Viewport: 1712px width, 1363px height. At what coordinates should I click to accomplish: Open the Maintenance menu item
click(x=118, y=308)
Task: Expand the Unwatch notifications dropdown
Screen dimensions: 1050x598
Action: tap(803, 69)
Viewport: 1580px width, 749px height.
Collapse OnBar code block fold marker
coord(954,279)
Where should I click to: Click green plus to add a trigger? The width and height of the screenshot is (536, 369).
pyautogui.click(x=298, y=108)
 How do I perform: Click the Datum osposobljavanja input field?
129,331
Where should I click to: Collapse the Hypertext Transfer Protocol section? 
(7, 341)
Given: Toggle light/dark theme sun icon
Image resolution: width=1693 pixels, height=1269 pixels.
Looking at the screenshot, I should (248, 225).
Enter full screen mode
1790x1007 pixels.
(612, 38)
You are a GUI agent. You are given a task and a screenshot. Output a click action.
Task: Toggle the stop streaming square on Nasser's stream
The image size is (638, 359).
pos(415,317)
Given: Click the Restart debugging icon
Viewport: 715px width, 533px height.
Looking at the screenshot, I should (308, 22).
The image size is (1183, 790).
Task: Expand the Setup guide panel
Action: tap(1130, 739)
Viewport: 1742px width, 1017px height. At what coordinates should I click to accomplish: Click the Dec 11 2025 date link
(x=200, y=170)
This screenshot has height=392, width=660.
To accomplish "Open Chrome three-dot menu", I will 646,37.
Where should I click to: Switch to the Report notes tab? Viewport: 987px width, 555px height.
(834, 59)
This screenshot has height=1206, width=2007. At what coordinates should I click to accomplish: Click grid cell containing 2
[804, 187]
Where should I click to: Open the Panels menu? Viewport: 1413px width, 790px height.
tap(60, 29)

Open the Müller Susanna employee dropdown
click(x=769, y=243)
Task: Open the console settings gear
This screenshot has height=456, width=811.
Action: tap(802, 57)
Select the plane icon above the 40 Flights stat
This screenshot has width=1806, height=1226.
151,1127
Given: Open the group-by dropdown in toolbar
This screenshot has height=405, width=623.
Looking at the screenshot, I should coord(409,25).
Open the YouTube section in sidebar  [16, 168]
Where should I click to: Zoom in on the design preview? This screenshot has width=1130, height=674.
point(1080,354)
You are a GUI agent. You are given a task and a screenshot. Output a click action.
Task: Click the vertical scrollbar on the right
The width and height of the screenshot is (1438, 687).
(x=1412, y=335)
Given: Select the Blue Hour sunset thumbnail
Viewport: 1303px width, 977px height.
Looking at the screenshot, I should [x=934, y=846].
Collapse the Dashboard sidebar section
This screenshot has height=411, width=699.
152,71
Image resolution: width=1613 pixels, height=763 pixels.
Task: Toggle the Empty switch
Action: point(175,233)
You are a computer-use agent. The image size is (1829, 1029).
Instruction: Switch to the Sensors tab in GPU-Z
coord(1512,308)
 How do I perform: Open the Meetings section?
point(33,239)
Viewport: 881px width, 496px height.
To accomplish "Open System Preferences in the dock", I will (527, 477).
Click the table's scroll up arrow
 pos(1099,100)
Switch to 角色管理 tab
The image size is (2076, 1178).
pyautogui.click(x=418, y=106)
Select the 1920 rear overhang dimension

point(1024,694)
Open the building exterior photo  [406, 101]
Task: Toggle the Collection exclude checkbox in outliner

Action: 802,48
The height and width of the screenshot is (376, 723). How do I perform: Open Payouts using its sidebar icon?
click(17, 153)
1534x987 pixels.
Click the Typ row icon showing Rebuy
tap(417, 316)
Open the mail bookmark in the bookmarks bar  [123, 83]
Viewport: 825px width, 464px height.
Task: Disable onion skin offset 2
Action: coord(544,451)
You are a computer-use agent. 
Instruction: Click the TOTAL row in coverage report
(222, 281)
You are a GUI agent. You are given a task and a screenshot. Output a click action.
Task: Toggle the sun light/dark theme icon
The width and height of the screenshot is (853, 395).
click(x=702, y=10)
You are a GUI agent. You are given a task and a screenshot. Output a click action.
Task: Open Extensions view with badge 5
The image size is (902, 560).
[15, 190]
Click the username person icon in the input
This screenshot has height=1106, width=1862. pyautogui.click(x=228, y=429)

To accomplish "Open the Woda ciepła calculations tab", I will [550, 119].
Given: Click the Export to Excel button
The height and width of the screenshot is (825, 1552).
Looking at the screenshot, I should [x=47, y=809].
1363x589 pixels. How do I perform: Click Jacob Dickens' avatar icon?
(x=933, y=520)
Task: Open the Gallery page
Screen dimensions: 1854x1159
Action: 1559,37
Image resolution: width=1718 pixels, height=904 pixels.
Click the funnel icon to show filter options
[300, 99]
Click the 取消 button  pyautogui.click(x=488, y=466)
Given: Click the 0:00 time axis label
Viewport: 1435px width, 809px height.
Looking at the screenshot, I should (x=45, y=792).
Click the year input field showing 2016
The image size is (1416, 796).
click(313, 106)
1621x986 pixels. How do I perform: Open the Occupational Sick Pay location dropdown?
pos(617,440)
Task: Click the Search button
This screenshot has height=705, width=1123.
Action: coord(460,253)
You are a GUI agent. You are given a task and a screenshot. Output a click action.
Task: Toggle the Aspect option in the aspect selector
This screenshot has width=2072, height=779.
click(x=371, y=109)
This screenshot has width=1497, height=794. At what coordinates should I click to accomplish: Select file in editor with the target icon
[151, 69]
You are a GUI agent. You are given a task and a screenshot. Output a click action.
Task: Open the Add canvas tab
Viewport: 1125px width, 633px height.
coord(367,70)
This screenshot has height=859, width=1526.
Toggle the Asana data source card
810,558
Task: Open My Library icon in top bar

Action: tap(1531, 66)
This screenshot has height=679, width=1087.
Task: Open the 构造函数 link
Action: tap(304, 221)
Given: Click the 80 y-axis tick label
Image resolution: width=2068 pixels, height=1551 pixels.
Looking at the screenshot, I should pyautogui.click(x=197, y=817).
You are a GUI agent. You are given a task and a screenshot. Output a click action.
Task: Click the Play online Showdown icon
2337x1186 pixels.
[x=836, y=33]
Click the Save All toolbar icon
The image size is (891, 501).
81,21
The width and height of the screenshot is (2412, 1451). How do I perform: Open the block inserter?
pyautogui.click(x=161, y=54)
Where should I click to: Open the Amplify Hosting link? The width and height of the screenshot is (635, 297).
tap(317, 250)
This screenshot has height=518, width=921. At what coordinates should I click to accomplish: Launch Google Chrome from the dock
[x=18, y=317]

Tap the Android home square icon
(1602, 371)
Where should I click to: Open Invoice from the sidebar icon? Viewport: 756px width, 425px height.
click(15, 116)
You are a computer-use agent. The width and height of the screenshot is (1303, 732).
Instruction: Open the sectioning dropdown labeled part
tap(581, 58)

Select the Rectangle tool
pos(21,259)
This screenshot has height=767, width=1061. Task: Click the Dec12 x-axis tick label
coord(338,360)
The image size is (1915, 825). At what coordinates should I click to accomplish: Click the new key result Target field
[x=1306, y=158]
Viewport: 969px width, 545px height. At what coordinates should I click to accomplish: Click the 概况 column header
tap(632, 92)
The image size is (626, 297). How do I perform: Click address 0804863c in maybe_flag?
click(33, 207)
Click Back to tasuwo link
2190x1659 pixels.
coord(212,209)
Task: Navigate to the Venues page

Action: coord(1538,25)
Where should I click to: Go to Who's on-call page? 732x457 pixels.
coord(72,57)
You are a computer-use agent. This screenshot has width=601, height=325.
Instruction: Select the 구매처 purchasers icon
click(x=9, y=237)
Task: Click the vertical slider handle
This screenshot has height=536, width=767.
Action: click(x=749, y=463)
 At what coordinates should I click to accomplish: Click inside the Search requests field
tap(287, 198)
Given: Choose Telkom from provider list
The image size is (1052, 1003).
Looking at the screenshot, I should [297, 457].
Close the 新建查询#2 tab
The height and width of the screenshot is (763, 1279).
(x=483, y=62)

*-*-*

*WORK REQUIRED*:
Your answer must be the full set of records above, reproduced exactly.

*FINISHED EXERCISE*:
Viewport: 1712px width, 1363px height. At what coordinates should I click to accomplish: Open the Maintenance menu item
click(x=118, y=308)
Task: Expand the Unwatch notifications dropdown
Screen dimensions: 1050x598
Action: tap(803, 69)
Viewport: 1580px width, 749px height.
Collapse OnBar code block fold marker
coord(954,279)
Where should I click to: Click green plus to add a trigger? The width and height of the screenshot is (536, 369).
pyautogui.click(x=298, y=108)
 How do I perform: Click the Datum osposobljavanja input field?
129,331
Where should I click to: Collapse the Hypertext Transfer Protocol section? 
(7, 341)
Given: Toggle light/dark theme sun icon
Image resolution: width=1693 pixels, height=1269 pixels.
Looking at the screenshot, I should (248, 225).
Enter full screen mode
1790x1007 pixels.
(612, 38)
You are a GUI agent. You are given a task and a screenshot. Output a click action.
Task: Toggle the stop streaming square on Nasser's stream
The image size is (638, 359).
pos(415,317)
Given: Click the Restart debugging icon
Viewport: 715px width, 533px height.
Looking at the screenshot, I should (308, 22).
The image size is (1183, 790).
Task: Expand the Setup guide panel
Action: tap(1130, 739)
Viewport: 1742px width, 1017px height. At what coordinates should I click to accomplish: Click the Dec 11 2025 date link
(x=200, y=170)
This screenshot has height=392, width=660.
To accomplish "Open Chrome three-dot menu", I will 646,37.
Where should I click to: Switch to the Report notes tab? Viewport: 987px width, 555px height.
(834, 59)
This screenshot has height=1206, width=2007. At what coordinates should I click to accomplish: Click grid cell containing 2
[804, 187]
Where should I click to: Open the Panels menu? Viewport: 1413px width, 790px height.
tap(60, 29)

Open the Müller Susanna employee dropdown
click(x=769, y=243)
Task: Open the console settings gear
This screenshot has height=456, width=811.
Action: tap(802, 57)
Select the plane icon above the 40 Flights stat
This screenshot has width=1806, height=1226.
151,1127
Given: Open the group-by dropdown in toolbar
This screenshot has height=405, width=623.
Looking at the screenshot, I should coord(409,25).
Open the YouTube section in sidebar  [16, 168]
Where should I click to: Zoom in on the design preview? This screenshot has width=1130, height=674.
point(1080,354)
You are a GUI agent. You are given a task and a screenshot. Output a click action.
Task: Click the vertical scrollbar on the right
The width and height of the screenshot is (1438, 687).
(x=1412, y=335)
Given: Select the Blue Hour sunset thumbnail
Viewport: 1303px width, 977px height.
Looking at the screenshot, I should [x=934, y=846].
Collapse the Dashboard sidebar section
This screenshot has height=411, width=699.
152,71
Image resolution: width=1613 pixels, height=763 pixels.
Task: Toggle the Empty switch
Action: point(175,233)
You are a computer-use agent. The image size is (1829, 1029).
Instruction: Switch to the Sensors tab in GPU-Z
coord(1512,308)
 How do I perform: Open the Meetings section?
point(33,239)
Viewport: 881px width, 496px height.
To accomplish "Open System Preferences in the dock", I will (527, 477).
Click the table's scroll up arrow
 pos(1099,100)
Switch to 角色管理 tab
The image size is (2076, 1178).
pyautogui.click(x=418, y=106)
Select the 1920 rear overhang dimension

point(1024,694)
Open the building exterior photo  [406, 101]
Task: Toggle the Collection exclude checkbox in outliner

Action: 802,48
The height and width of the screenshot is (376, 723). How do I perform: Open Payouts using its sidebar icon?
click(17, 153)
1534x987 pixels.
Click the Typ row icon showing Rebuy
tap(417, 316)
Open the mail bookmark in the bookmarks bar  [123, 83]
Viewport: 825px width, 464px height.
Task: Disable onion skin offset 2
Action: coord(544,451)
You are a computer-use agent. 
Instruction: Click the TOTAL row in coverage report
(222, 281)
You are a GUI agent. You are given a task and a screenshot. Output a click action.
Task: Toggle the sun light/dark theme icon
The width and height of the screenshot is (853, 395).
click(x=702, y=10)
You are a GUI agent. You are given a task and a screenshot. Output a click action.
Task: Open Extensions view with badge 5
The image size is (902, 560).
[15, 190]
Click the username person icon in the input
This screenshot has height=1106, width=1862. pyautogui.click(x=228, y=429)

To accomplish "Open the Woda ciepła calculations tab", I will [550, 119].
Given: Click the Export to Excel button
The height and width of the screenshot is (825, 1552).
Looking at the screenshot, I should [x=47, y=809].
1363x589 pixels. How do I perform: Click Jacob Dickens' avatar icon?
(x=933, y=520)
Task: Open the Gallery page
Screen dimensions: 1854x1159
Action: 1559,37
Image resolution: width=1718 pixels, height=904 pixels.
Click the funnel icon to show filter options
[300, 99]
Click the 取消 button  pyautogui.click(x=488, y=466)
Given: Click the 0:00 time axis label
Viewport: 1435px width, 809px height.
Looking at the screenshot, I should (x=45, y=792).
Click the year input field showing 2016
The image size is (1416, 796).
click(313, 106)
1621x986 pixels. How do I perform: Open the Occupational Sick Pay location dropdown?
pos(617,440)
Task: Click the Search button
This screenshot has height=705, width=1123.
Action: coord(460,253)
You are a GUI agent. You are given a task and a screenshot. Output a click action.
Task: Toggle the Aspect option in the aspect selector
This screenshot has width=2072, height=779.
click(x=371, y=109)
This screenshot has width=1497, height=794. At what coordinates should I click to accomplish: Select file in editor with the target icon
[151, 69]
You are a GUI agent. You are given a task and a screenshot. Output a click action.
Task: Open the Add canvas tab
Viewport: 1125px width, 633px height.
coord(367,70)
This screenshot has height=859, width=1526.
Toggle the Asana data source card
810,558
Task: Open My Library icon in top bar

Action: tap(1531, 66)
This screenshot has height=679, width=1087.
Task: Open the 构造函数 link
Action: tap(304, 221)
Given: Click the 80 y-axis tick label
Image resolution: width=2068 pixels, height=1551 pixels.
Looking at the screenshot, I should pyautogui.click(x=197, y=817).
You are a GUI agent. You are given a task and a screenshot. Output a click action.
Task: Click the Play online Showdown icon
2337x1186 pixels.
[x=836, y=33]
Click the Save All toolbar icon
The image size is (891, 501).
81,21
The width and height of the screenshot is (2412, 1451). How do I perform: Open the block inserter?
pyautogui.click(x=161, y=54)
Where should I click to: Open the Amplify Hosting link? The width and height of the screenshot is (635, 297).
tap(317, 250)
This screenshot has height=518, width=921. At what coordinates should I click to accomplish: Launch Google Chrome from the dock
[x=18, y=317]

Tap the Android home square icon
(1602, 371)
Where should I click to: Open Invoice from the sidebar icon? Viewport: 756px width, 425px height.
click(15, 116)
You are a computer-use agent. The width and height of the screenshot is (1303, 732).
Instruction: Open the sectioning dropdown labeled part
tap(581, 58)

Select the Rectangle tool
pos(21,259)
This screenshot has height=767, width=1061. Task: Click the Dec12 x-axis tick label
coord(338,360)
The image size is (1915, 825). At what coordinates should I click to accomplish: Click the new key result Target field
[x=1306, y=158]
Viewport: 969px width, 545px height. At what coordinates should I click to accomplish: Click the 概况 column header
tap(632, 92)
The image size is (626, 297). How do I perform: Click address 0804863c in maybe_flag?
click(33, 207)
Click Back to tasuwo link
2190x1659 pixels.
coord(212,209)
Task: Navigate to the Venues page

Action: coord(1538,25)
Where should I click to: Go to Who's on-call page? 732x457 pixels.
coord(72,57)
You are a computer-use agent. This screenshot has width=601, height=325.
Instruction: Select the 구매처 purchasers icon
click(x=9, y=237)
Task: Click the vertical slider handle
This screenshot has height=536, width=767.
Action: click(x=749, y=463)
 At what coordinates should I click to accomplish: Click inside the Search requests field
tap(287, 198)
Given: Choose Telkom from provider list
The image size is (1052, 1003).
Looking at the screenshot, I should [297, 457].
Close the 新建查询#2 tab
The height and width of the screenshot is (763, 1279).
(x=483, y=62)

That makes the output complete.